» **WHAT NEEDS TO BE DONE**
What you return should be only the lines starting at the one that contains "Viewport: 1156px width, 921px" and running to the end of the listing, exactly as written, minus any pictures.
'''
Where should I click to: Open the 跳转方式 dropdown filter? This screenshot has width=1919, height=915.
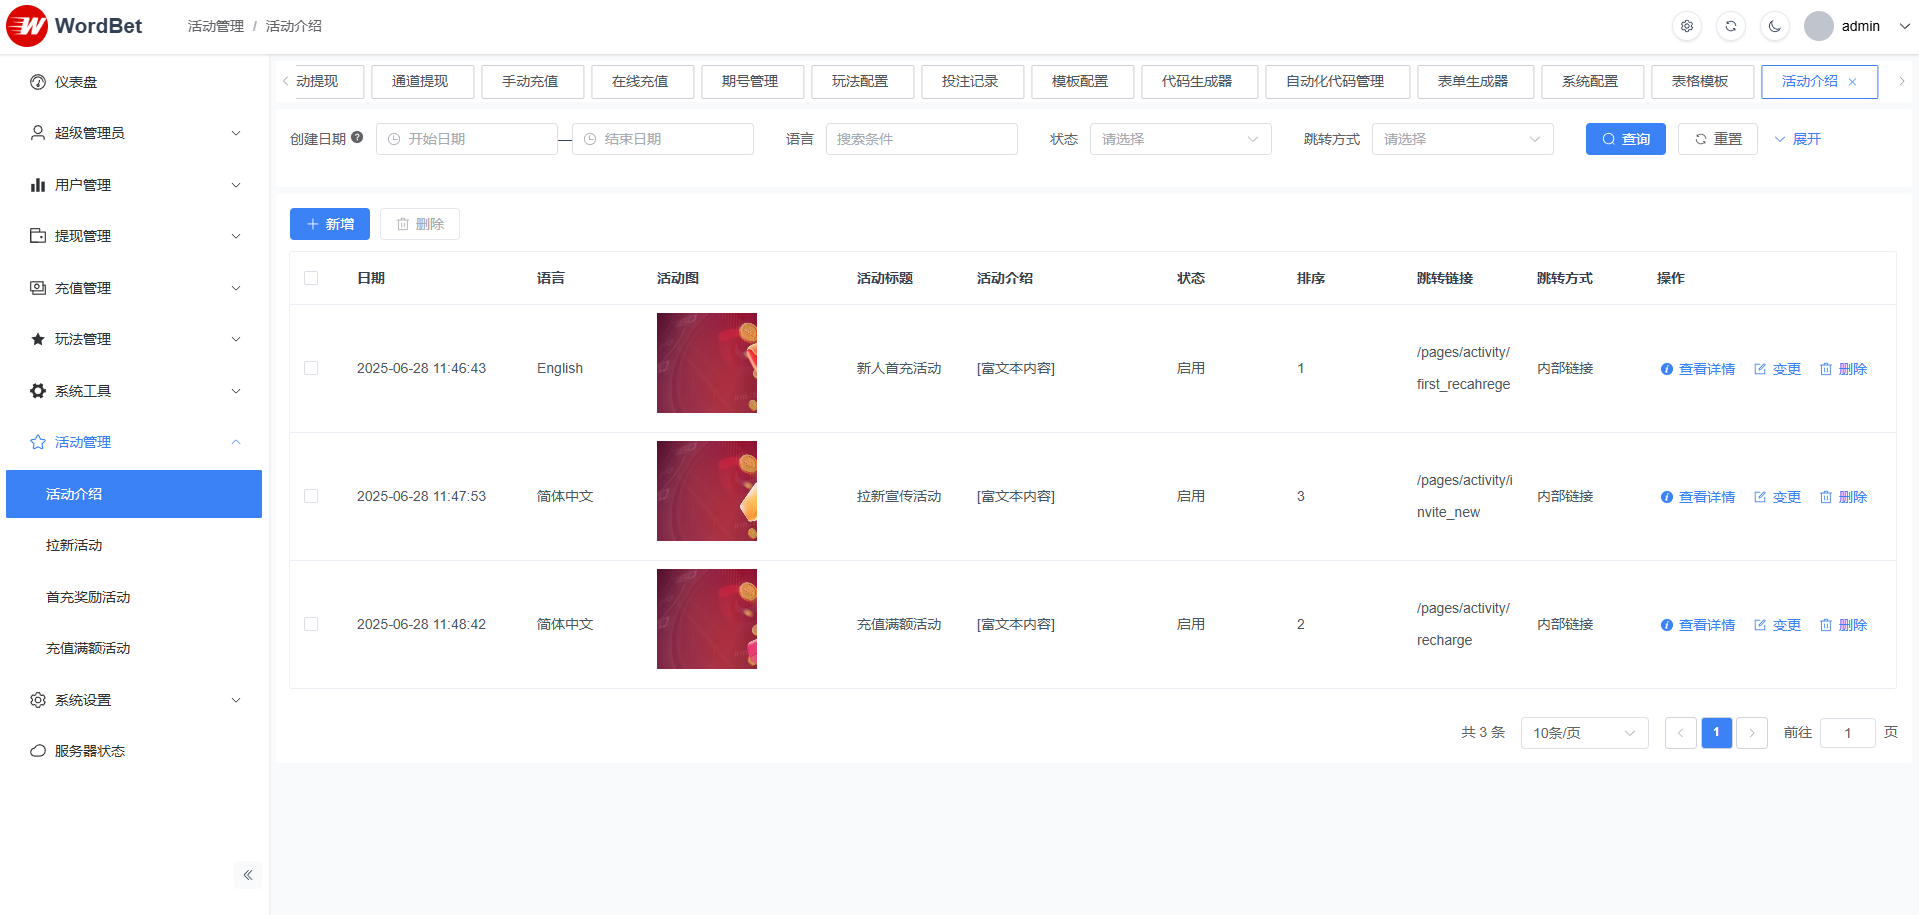pos(1462,139)

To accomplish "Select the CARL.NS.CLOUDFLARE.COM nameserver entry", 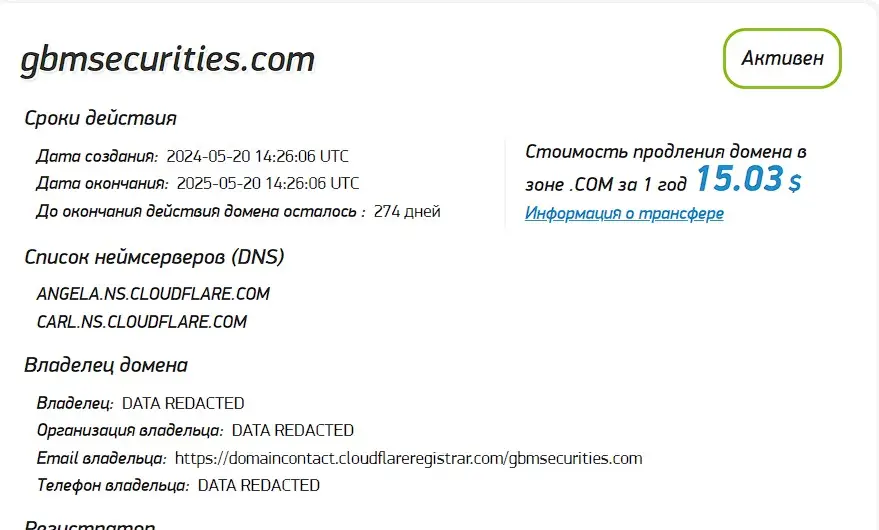I will click(141, 322).
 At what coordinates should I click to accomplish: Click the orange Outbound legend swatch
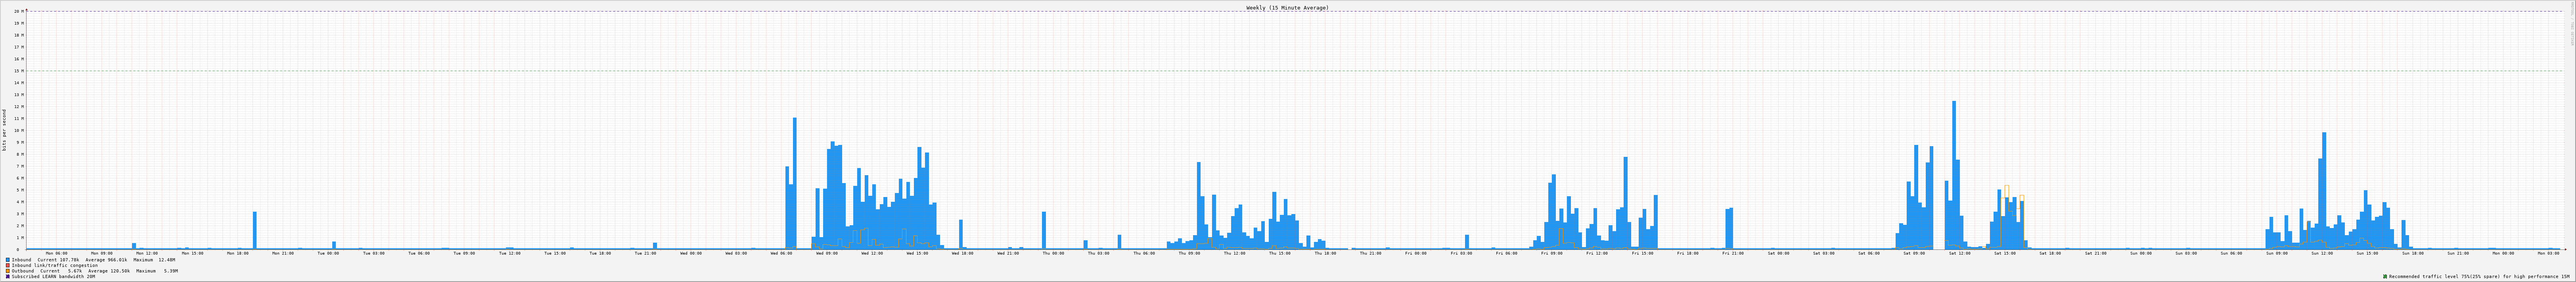[8, 271]
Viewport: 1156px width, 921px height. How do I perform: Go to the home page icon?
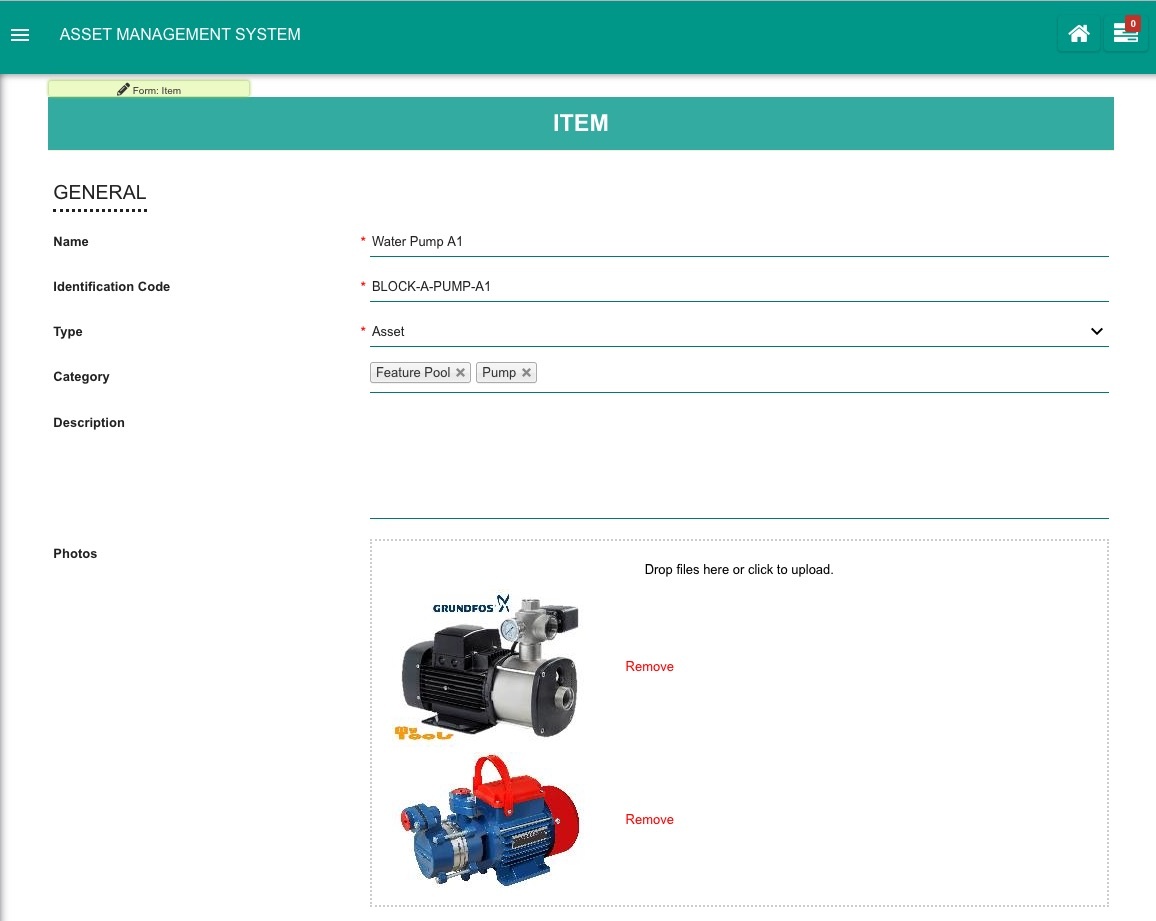1078,34
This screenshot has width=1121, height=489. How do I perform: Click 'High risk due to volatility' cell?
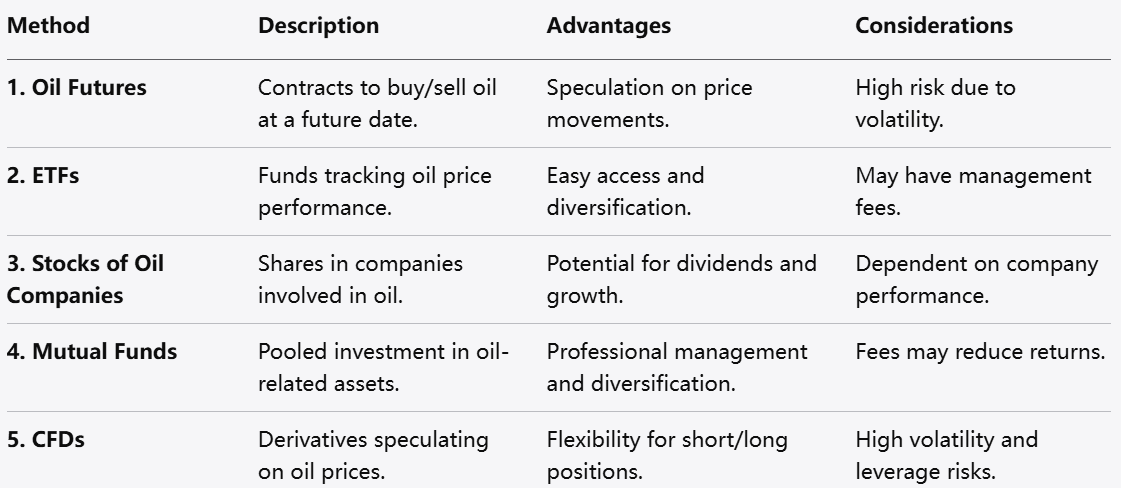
'''
» **FINAL ANSWER**
Viewport: 1156px width, 921px height. How do I perform: Go to the home page icon?
1078,34
This screenshot has width=1121, height=489. How do I perform: Click 'High risk due to volatility' cell?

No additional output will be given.